Harry Belafonte, the man who more than anyone brought calypso to the masses, died in April. His 1956 alum, titled simply Calypso, was the first LP to sell a million copies—and that is only the first million it sold. To say the music had mass appeal is an understatement; anyone who dreamt of warmth or rest, or boat drinks at the end of the day could enjoy that groove. For those who wanted to dig deeper there was a whole culture to explore.
Belafonte by no means introduced the music though, there were already a few calypso stars, particularly in New York with its large West Indian immigrant community.
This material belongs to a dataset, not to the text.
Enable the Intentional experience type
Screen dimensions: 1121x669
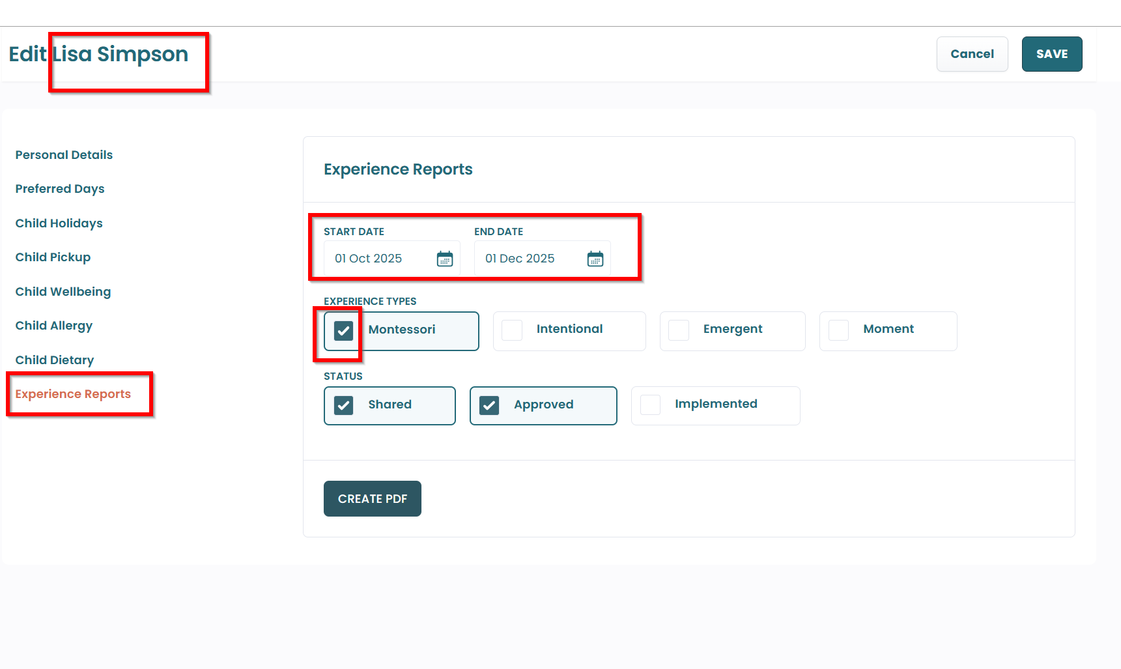click(512, 330)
Beyond calypso, dreams of an island paradise had been circulating among cold weather Yanks since the annexation of Hawaii at the dawn of recorded sound. Cuba still had legal booze during prohibition and in the postwar years was a tropical paradise within reach of a growing middle class. Waves of rhythmic fads with Carribean or Latin origins washed up on the mainland as the 20th century progressed. Those waves haven’t really stopped to this day, but there is a 1950s moment when music met a certain aesthetic of umbrella drinks, summer clothes, and dancing by the pool, that positive energy of being delightfully tacky, has solidified in the public mind. It is that moment frozen in time that Charlie Halloran and his Tropicales capture so well.
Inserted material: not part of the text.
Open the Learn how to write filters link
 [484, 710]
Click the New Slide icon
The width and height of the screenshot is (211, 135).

In New Orleans, the northernmost city of the Caribbean, interplay with the music of the islands had been ongoing since the Haitian Revolution of 1791. The various musics of the islands share a lot with New Orleans jazz, a celebratory energy, a basis in brass band music that allows polyrhythmic freedom—Morton’s Spanish tinge. They developed concurrently from many of the same social pressures and musical roots. It’s natural for the young jazz musicians of New Orleans to take a deeper dive into these adjacent forms. More than a few of today’s brass players actually started in ska bands before catching the jazz bug.
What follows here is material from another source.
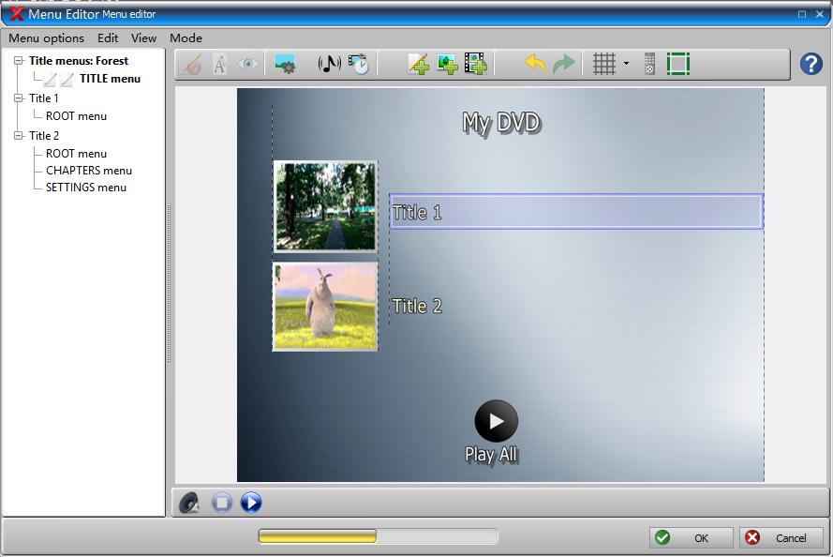Toggle the TV safe area frame display
The width and height of the screenshot is (833, 557).
coord(678,63)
Charlie Halloran plays trombone for a number of the best trad bands in New Orleans, notably the Shotgun Jazz Band, but the list is endless. When you need a sliphorn you call Charlie. He did, and maybe still does, have a trad band of his own, but since a 2017 album of biguines recorded to 78 RPM his concentration has been on the music of the Carribean and he has regular gigs with his group the Tropicales. Before this album they released an ambitious concept album recreating the music aboard cruises run by the Alcoa Steamship Co. out of New Orleans in the 1950s. His latest, Shake The Rum, gives 11 calypsos and biguines a New Orleans treatment.
The band includes Charlie Halloran, trombone; Tomas Majcherski, saxophone; John Maestas, guitar; Joshua Starkman, guitar; Pete Olynciw, bass; Doug Garrison, drums; Cesar Bacaro, percussion. There are guest vocals from Jimbo Mathus, John Boutte, and St. Louis Slim on a total of four vocal tracks. All three of the guest vocalists are perfect for the music, John Boutte in particular has a well deserved respect in New Orleans, he may even be the current voice of the city. He makes “Dorothy,” which is musically straightforward, a radio-ready summer hit, at least for WWOZ. St. Louis Slim isn’t the most obvious name for a calypso singer but he makes “Barbados” a sparkling moment. Jimbo Mathus doesn’t look like a calypso singer, more like a pirate, but he has the delivery down.
I wish there were album notes with details on each track the way there were with the Alcoa Sessions. By design these aren’t titles that will be familiar to most listeners and an educational moment is missed. Anyone listening deeply to this record is going to want to know more about this revelatory music. Like jazz, there is just so much of it that exploration can be daunting. The record does bear deep listening, these are talented jazz musicians, exploring unusual rhythms, tones, and arrangements. Most of it is meant to be fun and carefree but there are layers both musically and sociologically to last a lifetime.
“Tabu” is one title I did recognize. It made the rounds as a jazz standard starting in the mid-’30s. It was a highlight for me just from the sheer force of the musicality—four minutes of bliss touching on everything from surf rock to ska and late Ellington. As a contemplative, while still strongly rhythmic break it fits perfectly halfway through the album. “Fifty Cents” is a high point early in the album because it brings the islands right into the heart of New Orleans. It’s a talking blues about all the food and drink a lady can eat while you only got 50 cents. The kind of humorous tune popular when Dave Bartholomew ruled the New Orleans airwaves, but also something you might hear in the same time period from Wilmoth Houdini in NYC. Trying to look it up I found a folk version as collected in 1959, in Arkansas!
“Doudou Pas Pleure” was a pleasure to track down; they take it faster and with more New Orleans collectivity and improvisation than the several slowly-paced predecessors I found. But they do the spirit of the beautiful song justice. “Vicki” has a very period feel. Close your eyes, feel the sun on your face, and take in those guitar and trombone solos. There is variety enough here to play the album through at your summer party and trust everything to fall in place. I didn’t get to reviewing this album in time for last summer, but a new pink vinyl release gave me the excuse now. It’s gorgeous, and just the thing to spin poolside.